- [Direction] Please rescale the records from the line that contains "The width and" through the line that contains "Screen dimensions: 1568x184", giving those lines again with their requests and multiplying every coordinate in the answers by 2.6, rounded to whole numbers with halves going up. Leave the pictures out.

- [Excerpted records]
— begin —

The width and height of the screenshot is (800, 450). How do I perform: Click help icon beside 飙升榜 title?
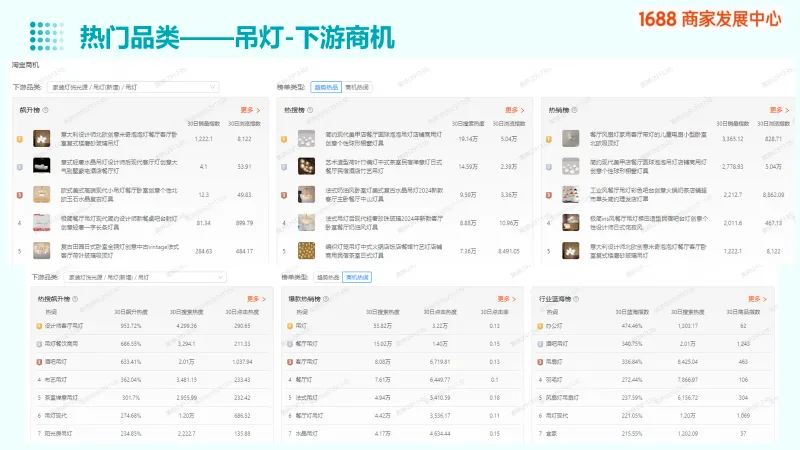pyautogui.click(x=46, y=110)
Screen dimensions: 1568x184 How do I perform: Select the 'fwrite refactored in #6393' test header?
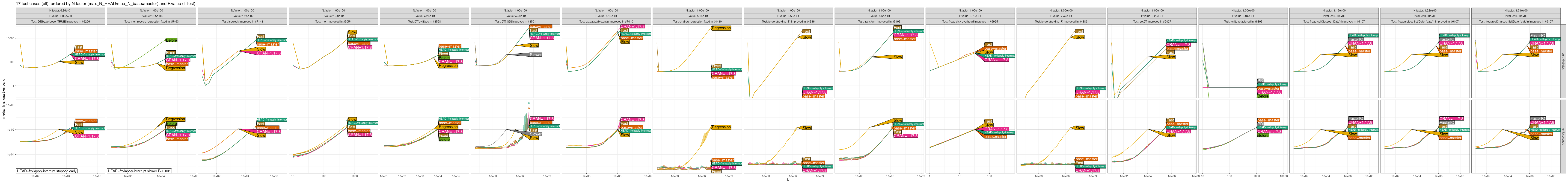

— end —
— begin —

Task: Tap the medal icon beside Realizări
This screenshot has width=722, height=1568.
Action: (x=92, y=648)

— end —
— begin —

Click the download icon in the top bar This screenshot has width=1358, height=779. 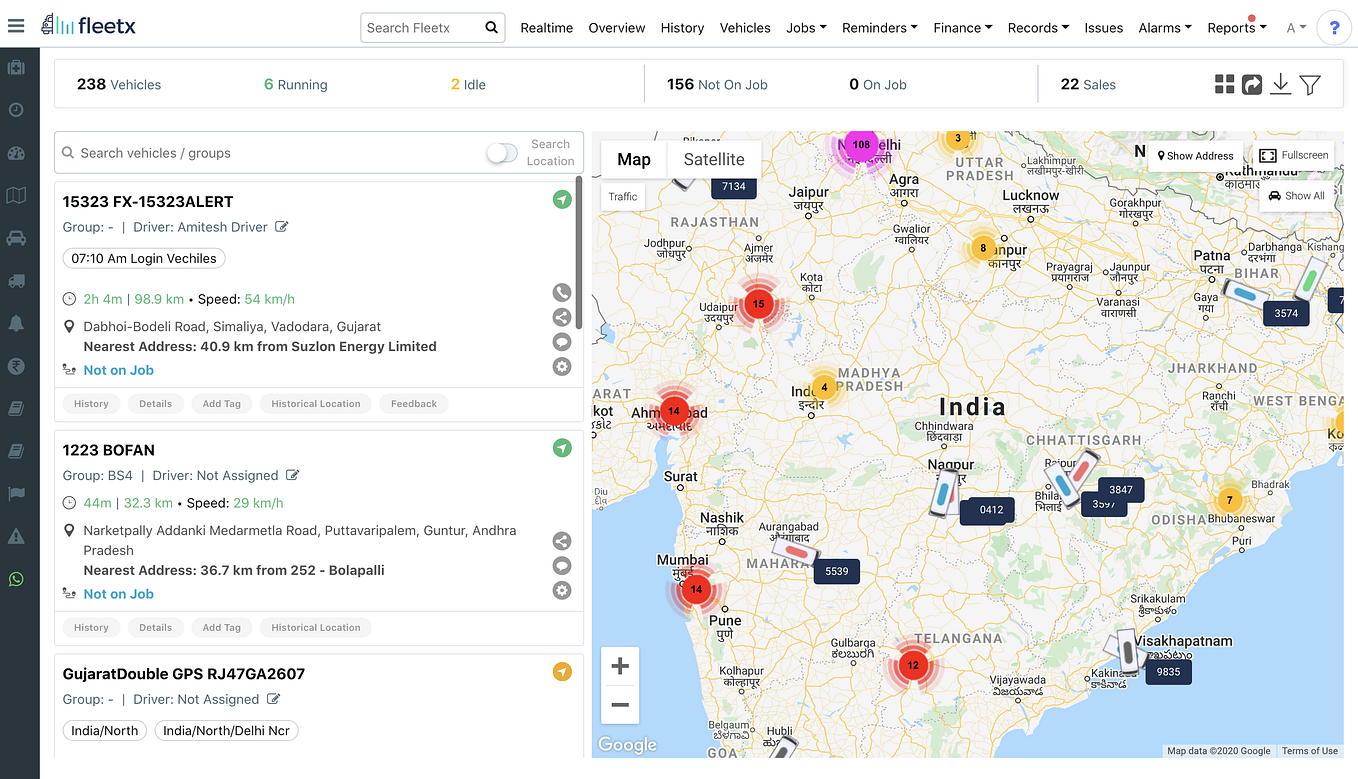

— end —

- [Finished answer]
The width and height of the screenshot is (800, 450). How do I perform: Click help icon beside 飙升榜 title?
pyautogui.click(x=120, y=286)
Screen dimensions: 1568x184 How do I perform: Select the 'fwrite refactored in #6393' test header?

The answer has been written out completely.